**DATA SUPPLIED**

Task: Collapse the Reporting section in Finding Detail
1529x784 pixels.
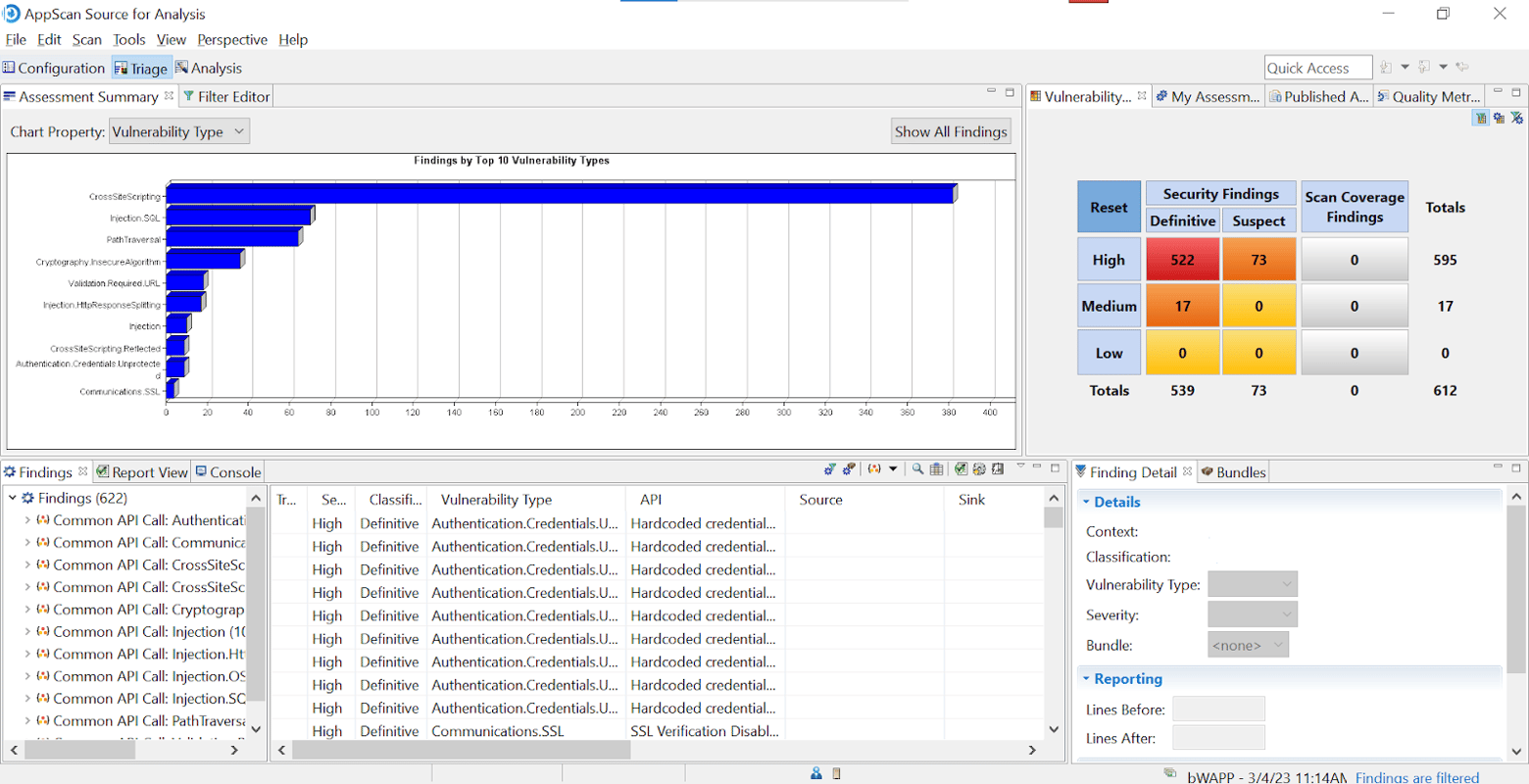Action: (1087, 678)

* * *

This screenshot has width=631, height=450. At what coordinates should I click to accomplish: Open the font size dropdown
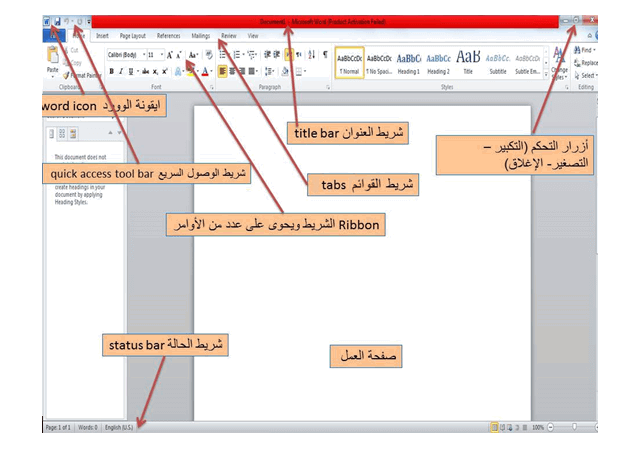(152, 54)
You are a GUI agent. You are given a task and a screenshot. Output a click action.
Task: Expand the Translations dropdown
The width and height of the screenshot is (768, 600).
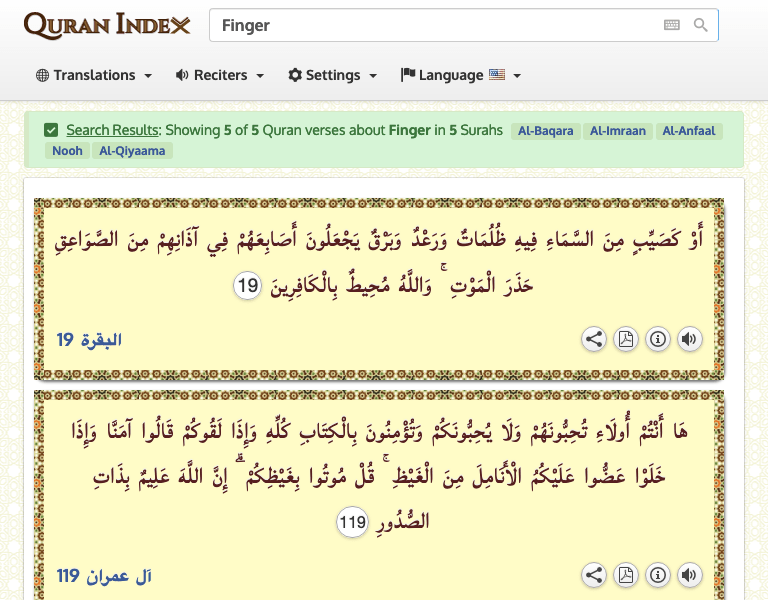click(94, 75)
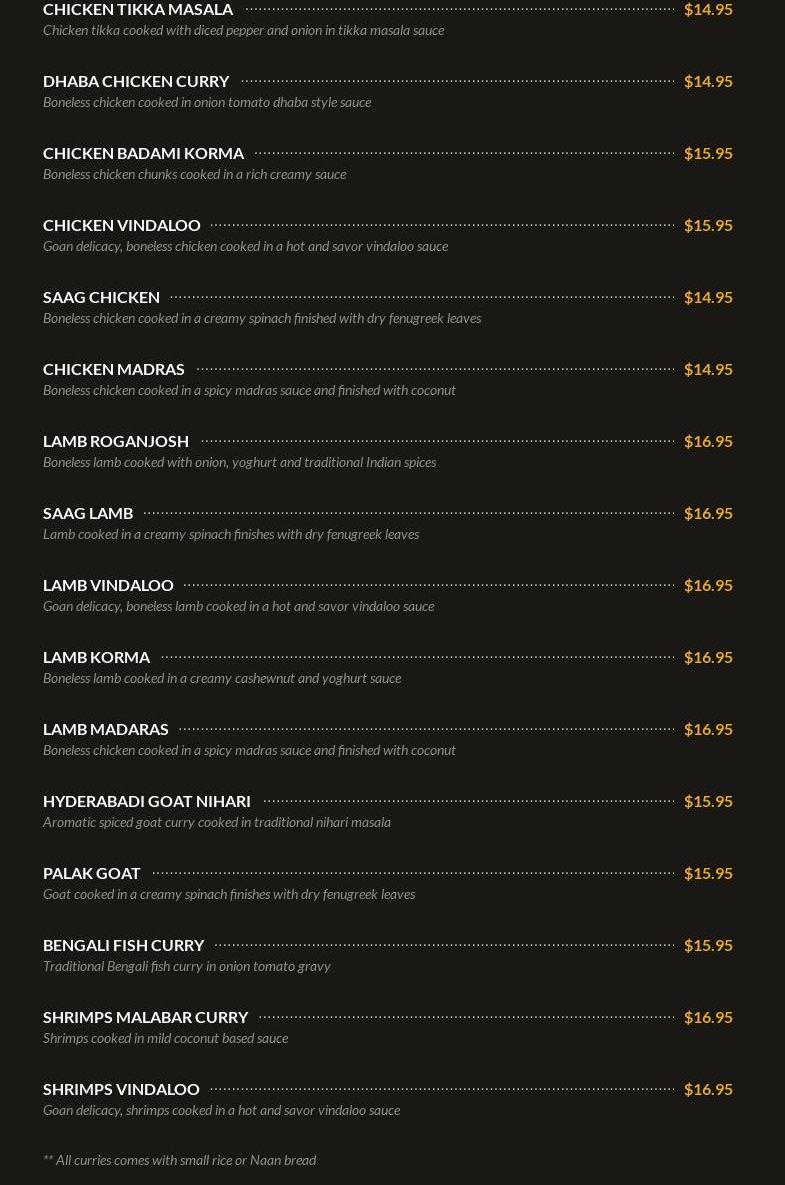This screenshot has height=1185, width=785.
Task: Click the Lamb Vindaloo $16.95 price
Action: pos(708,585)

---

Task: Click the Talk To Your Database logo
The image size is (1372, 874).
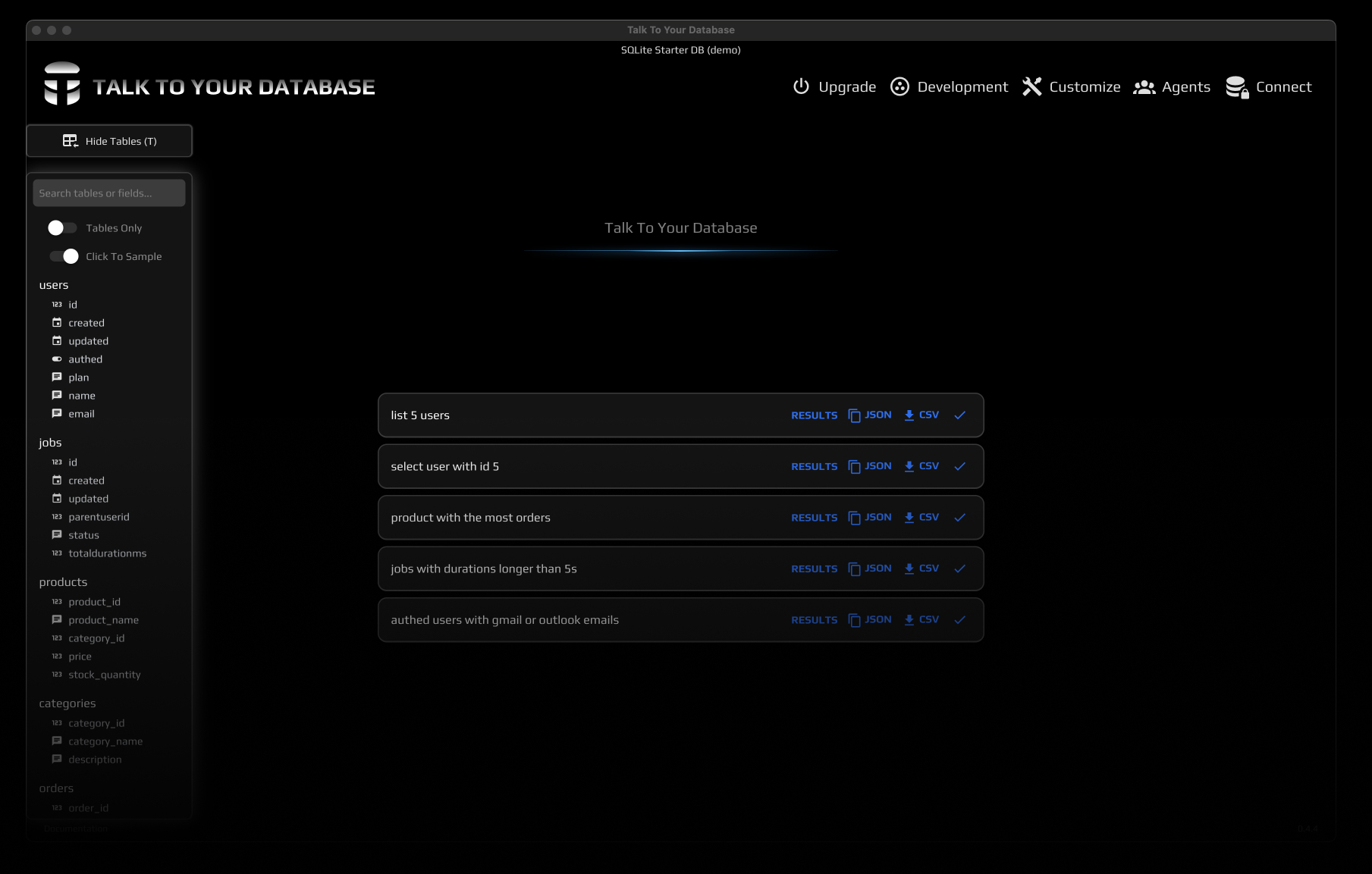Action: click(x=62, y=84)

**SET EXERCISE**
Output the rows from the line containing "This screenshot has width=631, height=450." through the line containing "Action: pos(708,585)", including both of those lines, as they appear. Leave the pictures out.

**REPLY TO THE TASK**
This screenshot has width=631, height=450. At what coordinates should I click to accomplish: Open the font size dropdown
(152, 54)
You are a GUI agent. You are given a task and a screenshot. Output a click action.
Task: Expand the Translations dropdown
The width and height of the screenshot is (768, 600).
click(94, 75)
This screenshot has height=1185, width=785.
Task: Click the Lamb Vindaloo $16.95 price
Action: pos(708,585)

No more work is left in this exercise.